Objective: Locate each line in the listing below that contains the word "header", and copy those lines.

##### Data excerpts #####

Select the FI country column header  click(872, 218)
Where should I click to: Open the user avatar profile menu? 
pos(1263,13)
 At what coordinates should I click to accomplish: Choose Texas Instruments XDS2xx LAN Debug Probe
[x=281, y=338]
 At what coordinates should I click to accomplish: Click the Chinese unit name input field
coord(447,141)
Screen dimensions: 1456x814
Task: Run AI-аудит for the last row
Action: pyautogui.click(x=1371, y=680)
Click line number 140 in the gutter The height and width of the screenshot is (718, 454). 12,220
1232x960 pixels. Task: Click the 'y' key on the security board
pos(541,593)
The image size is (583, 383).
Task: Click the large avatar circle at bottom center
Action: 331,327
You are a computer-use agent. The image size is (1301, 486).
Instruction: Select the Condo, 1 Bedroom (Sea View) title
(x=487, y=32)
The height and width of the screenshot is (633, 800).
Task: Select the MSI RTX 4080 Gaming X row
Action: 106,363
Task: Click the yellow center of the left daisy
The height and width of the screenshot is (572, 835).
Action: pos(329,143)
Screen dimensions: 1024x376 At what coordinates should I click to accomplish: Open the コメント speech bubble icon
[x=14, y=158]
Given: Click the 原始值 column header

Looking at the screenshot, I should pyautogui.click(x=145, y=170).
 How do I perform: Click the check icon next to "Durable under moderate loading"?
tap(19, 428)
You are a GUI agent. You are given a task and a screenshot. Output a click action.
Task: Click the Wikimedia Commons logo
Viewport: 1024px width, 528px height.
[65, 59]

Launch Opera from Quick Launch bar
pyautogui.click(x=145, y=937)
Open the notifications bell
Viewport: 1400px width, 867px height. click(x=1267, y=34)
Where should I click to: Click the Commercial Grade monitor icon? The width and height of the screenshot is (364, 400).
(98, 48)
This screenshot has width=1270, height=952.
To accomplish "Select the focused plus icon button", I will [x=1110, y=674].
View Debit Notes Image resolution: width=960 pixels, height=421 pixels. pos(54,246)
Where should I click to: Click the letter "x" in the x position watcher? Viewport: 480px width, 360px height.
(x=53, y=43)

#####

The output:
Select the FI country column header  click(872, 218)
Given: Click the 原始值 column header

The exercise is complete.